Question:I am curious to know what you say the "end of the age" refers to? Does it refer to the end of the world or to a specific age? I ask this in relation to what you said about it in Matthew 28.
I think some people (Full Preterists/Hyper Preterists) believe the "end of the age" refers to the destruction of Jerusalem.
Matthew 13 talks about the harvest being the end of the age, but it also mentions the harvest being of God's kingdom, so if the harvest is the Judgment of God, then what about the non-Christians who aren't part of the kingdom, in the context of this specific passage?
"Age" is from the Greek word aion, it has a variety of meanings, but for this context it refers to a large period of time or an epoch. "The end of the age" is a phrase that Matthew uses.
"Then Jesus sent the multitudes away, and went into the house. His disciples came to him, saying, "Explain to us the parable of the darnel weeds of the field." He answered them, "He who sows the good seed is the Son of Man, the field is the world; and the good seed, these are the children of the Kingdom; and the darnel weeds are the children of the evil one. The enemy who sowed them is the devil. The harvest is the end of the age, and the reapers are angels. As therefore the darnel weeds are gathered up and burned with fire; so will it be at the end of this age. The Son of Man will send out his angels, and they will gather out of his Kingdom all things that cause stumbling, and those who do iniquity, and will cast them into the furnace of fire. There will be weeping and the gnashing of teeth. Then the righteous will shine forth like the sun in the Kingdom of their Father. He who has ears to hear, let him hear"" (Matthew 13:36-43).
You mixed terms, so it resulted in some confusion. The field is the world. The good seed in this parable is God's kingdom. The kingdom exists for the time in the world, but Satan has also seeded the world with his own followers and during this age they intermix. The harvest is the end of the age and the reapers are the angels. It is at the end of the age that the righteous are separated from the wicked. The wicked will be destroyed and the righteous will shine forth.
The point is that though Jesus established the church in the world, Satan is still working against God. If the wicked were destroyed now, the righteous would be harmed as well.

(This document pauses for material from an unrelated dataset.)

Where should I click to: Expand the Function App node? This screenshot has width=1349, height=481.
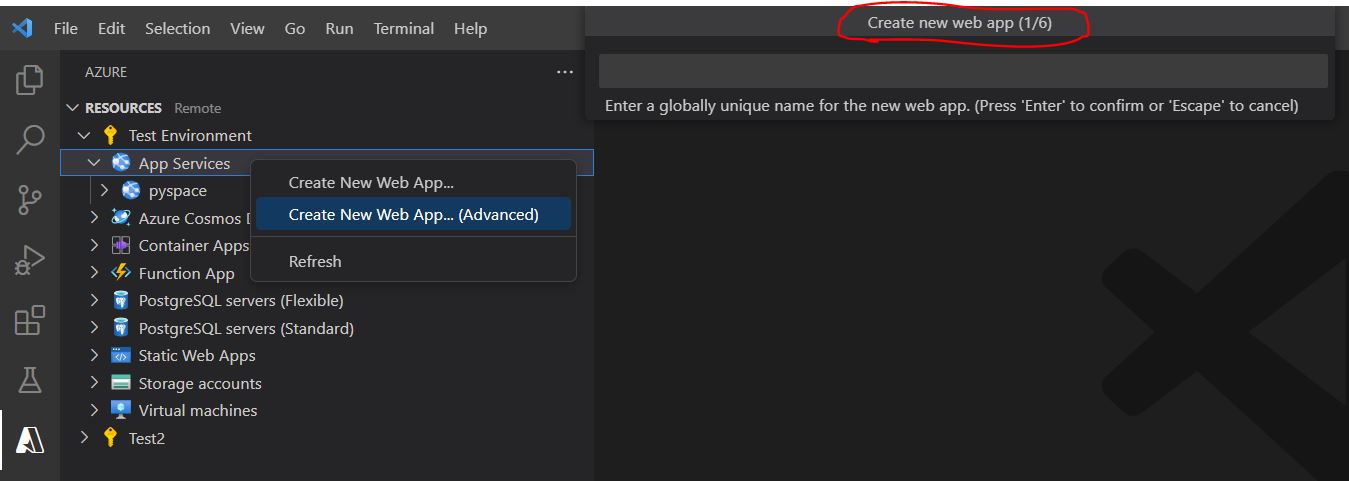coord(94,273)
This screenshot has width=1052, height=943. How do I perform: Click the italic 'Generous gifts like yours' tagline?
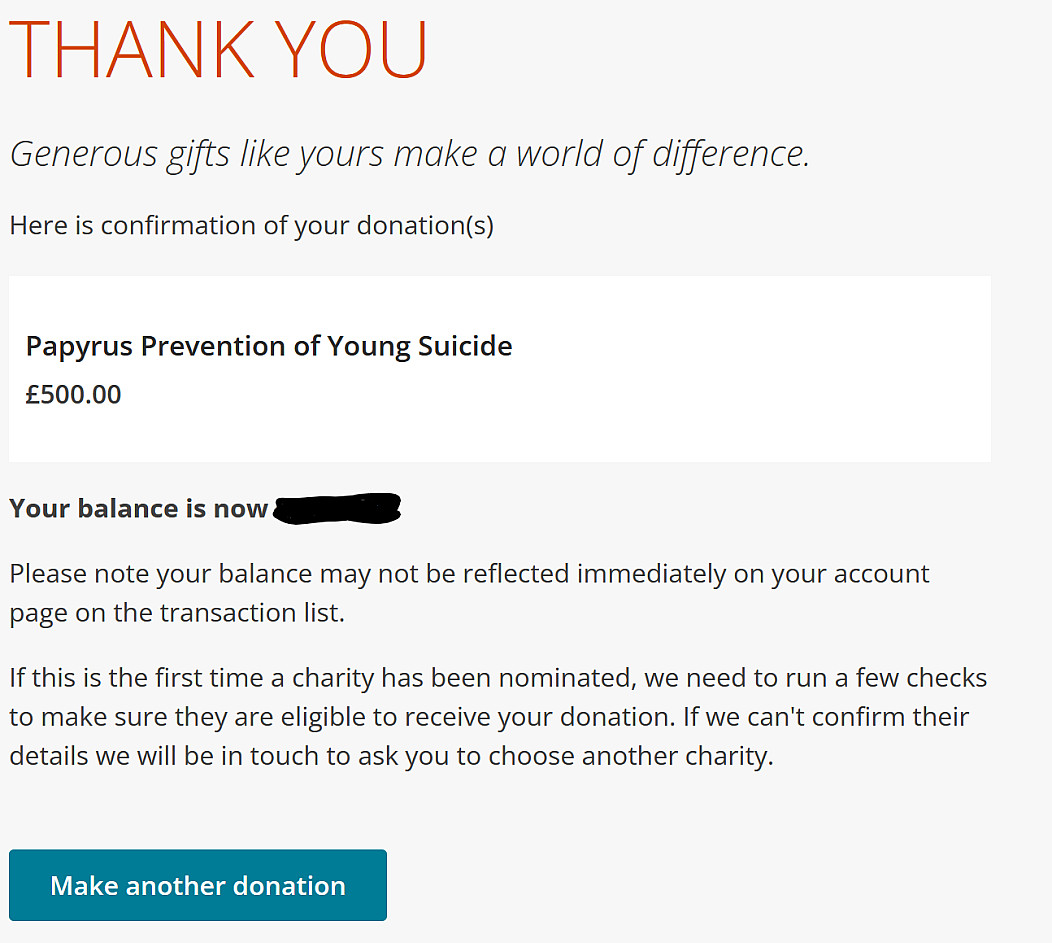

So God will wait until the end of the age to separate the good from the bad.
In this context, "end of the age" obviously refers to Christ's second coming. "Since it is a righteous thing with God to repay with tribulation those who trouble you, and to give you who are troubled rest with us when the Lord Jesus is revealed from heaven with His mighty angels, in flaming fire taking vengeance on those who do not know God, and on those who do not obey the gospel of our Lord Jesus Christ" (II Thessalonians 1:6-9). It cannot refer to the destruction of Jerusalem since there was no separate of the righteous from the wicked, nor have the wicked been destroyed.
"Again, the Kingdom of Heaven is like a dragnet, that was cast into the sea, and gathered some fish of every kind, which, when it was filled, they drew up on the beach. They sat down, and gathered the good into containers, but the bad they threw away. So will it be in the end of the world. The angels will come forth, and separate the wicked from among the righteous, and will cast them into the furnace of fire. There will be the weeping and the gnashing of teeth" (Matthew 13:47-50).
Here the illustration shift a bit. The dragnet is the kingdom and it pulls in all sorts, both good and bad. At the end of the age (world in this translation, but it is the same Greek word), the angels will separate the good from the bad. The righteous will be kept, but the wicked will be destroyed.
The point here is that the church by its design draws in both good and bad people. It is designed so to gain the greatest number of good people. At the end the wicked will be separated out. Again this "end of the age" cannot refer to the destruction of Jerusalem. The church still exists. It still has good and bad people in it. And, the wicked have not yet been destroyed. But it does match the description of the end of the world and final judgment.
"As he sat on the Mount of Olives, the disciples came to him privately, saying, "Tell us, when will these things be? What is the sign of your coming, and of the end of the age?"" (Matthew 24:3).
When Jesus told the disciples that Jerusalem would be destroyed, they wanted to know when this would happen. In their minds such as destroy would mean the end of the age, but as we see going through the chapter that Jesus explains that the destruction of Jerusalem and the end of the age are two separate events. See: The Fall of Jerusalem and The Second Coming of the Lord for more details.
"Jesus came to them and spoke to them, saying, "All authority has been given to me in heaven and on earth. Therefore go, and make disciples of all nations, baptizing them in the name of the Father and of the Son and of the Holy Spirit, teaching them to observe all things that I commanded you. Behold, I am with you always, even to the end of the age." Amen" (Matthew 28:18-20).
If Jesus promised to be with the disciples always, even to the destruction of Jerusalem, the two phrases do not match. Forty years is not "always." Nor would there be great comfort in knowing that Jesus would be with them for only the next forty years.
Thus every time "end of the age" is used in Matthew it points to the same event: the end of the last age, the Christian age, judgment and the end of the world.